:: Exercise instructions ::
Retype the records below exactly. Leave nothing out.

Pixel coordinate grounding data
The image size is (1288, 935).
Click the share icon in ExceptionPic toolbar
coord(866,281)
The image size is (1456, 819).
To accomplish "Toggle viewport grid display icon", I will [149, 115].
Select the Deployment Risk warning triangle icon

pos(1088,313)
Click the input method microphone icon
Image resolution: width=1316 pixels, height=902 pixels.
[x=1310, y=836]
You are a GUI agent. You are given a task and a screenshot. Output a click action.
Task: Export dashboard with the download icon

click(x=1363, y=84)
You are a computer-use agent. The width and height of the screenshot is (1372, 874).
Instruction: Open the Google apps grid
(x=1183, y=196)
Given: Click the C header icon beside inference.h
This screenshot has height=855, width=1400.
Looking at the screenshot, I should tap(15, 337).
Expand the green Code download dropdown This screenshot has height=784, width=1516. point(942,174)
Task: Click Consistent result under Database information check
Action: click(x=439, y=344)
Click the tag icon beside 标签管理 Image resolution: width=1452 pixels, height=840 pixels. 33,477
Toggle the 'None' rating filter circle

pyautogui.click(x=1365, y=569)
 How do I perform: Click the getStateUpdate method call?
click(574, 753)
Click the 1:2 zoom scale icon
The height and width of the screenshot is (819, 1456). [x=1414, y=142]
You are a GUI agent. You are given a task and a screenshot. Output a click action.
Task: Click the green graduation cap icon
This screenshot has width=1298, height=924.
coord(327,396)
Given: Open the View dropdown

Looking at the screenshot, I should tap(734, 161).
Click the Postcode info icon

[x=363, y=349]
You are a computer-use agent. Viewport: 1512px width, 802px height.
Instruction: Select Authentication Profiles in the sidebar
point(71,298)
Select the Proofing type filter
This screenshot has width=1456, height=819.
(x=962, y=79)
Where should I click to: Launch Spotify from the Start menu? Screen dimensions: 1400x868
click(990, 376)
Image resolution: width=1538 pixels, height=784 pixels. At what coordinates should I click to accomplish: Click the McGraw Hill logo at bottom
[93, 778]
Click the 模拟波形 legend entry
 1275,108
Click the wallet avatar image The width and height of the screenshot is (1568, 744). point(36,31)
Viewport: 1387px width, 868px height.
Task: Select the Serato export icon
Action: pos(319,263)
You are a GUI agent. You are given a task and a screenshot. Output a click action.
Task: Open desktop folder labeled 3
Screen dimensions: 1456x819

:: Task output ::
The image size is (1288, 935).
Click the share icon in ExceptionPic toolbar
coord(866,281)
The image size is (1456, 819).
To accomplish "Toggle viewport grid display icon", I will [149, 115].
Select the Deployment Risk warning triangle icon

pos(1088,313)
Click the input method microphone icon
Image resolution: width=1316 pixels, height=902 pixels.
[x=1310, y=836]
You are a GUI agent. You are given a task and a screenshot. Output a click action.
Task: Export dashboard with the download icon

click(x=1363, y=84)
You are a computer-use agent. The width and height of the screenshot is (1372, 874).
Instruction: Open the Google apps grid
(x=1183, y=196)
Given: Click the C header icon beside inference.h
This screenshot has height=855, width=1400.
Looking at the screenshot, I should tap(15, 337).
Expand the green Code download dropdown This screenshot has height=784, width=1516. point(942,174)
Task: Click Consistent result under Database information check
Action: click(x=439, y=344)
Click the tag icon beside 标签管理 Image resolution: width=1452 pixels, height=840 pixels. 33,477
Toggle the 'None' rating filter circle

pyautogui.click(x=1365, y=569)
 How do I perform: Click the getStateUpdate method call?
click(574, 753)
Click the 1:2 zoom scale icon
The height and width of the screenshot is (819, 1456). [x=1414, y=142]
You are a GUI agent. You are given a task and a screenshot. Output a click action.
Task: Click the green graduation cap icon
This screenshot has width=1298, height=924.
coord(327,396)
Given: Open the View dropdown

Looking at the screenshot, I should tap(734, 161).
Click the Postcode info icon

[x=363, y=349]
You are a computer-use agent. Viewport: 1512px width, 802px height.
Instruction: Select Authentication Profiles in the sidebar
point(71,298)
Select the Proofing type filter
This screenshot has width=1456, height=819.
(x=962, y=79)
Where should I click to: Launch Spotify from the Start menu? Screen dimensions: 1400x868
click(990, 376)
Image resolution: width=1538 pixels, height=784 pixels. At what coordinates should I click to accomplish: Click the McGraw Hill logo at bottom
[93, 778]
Click the 模拟波形 legend entry
 1275,108
Click the wallet avatar image The width and height of the screenshot is (1568, 744). point(36,31)
Viewport: 1387px width, 868px height.
Task: Select the Serato export icon
Action: pos(319,263)
You are a GUI agent. You are given a task and a screenshot. Output a click action.
Task: Open desktop folder labeled 3
Screen dimensions: 1456x819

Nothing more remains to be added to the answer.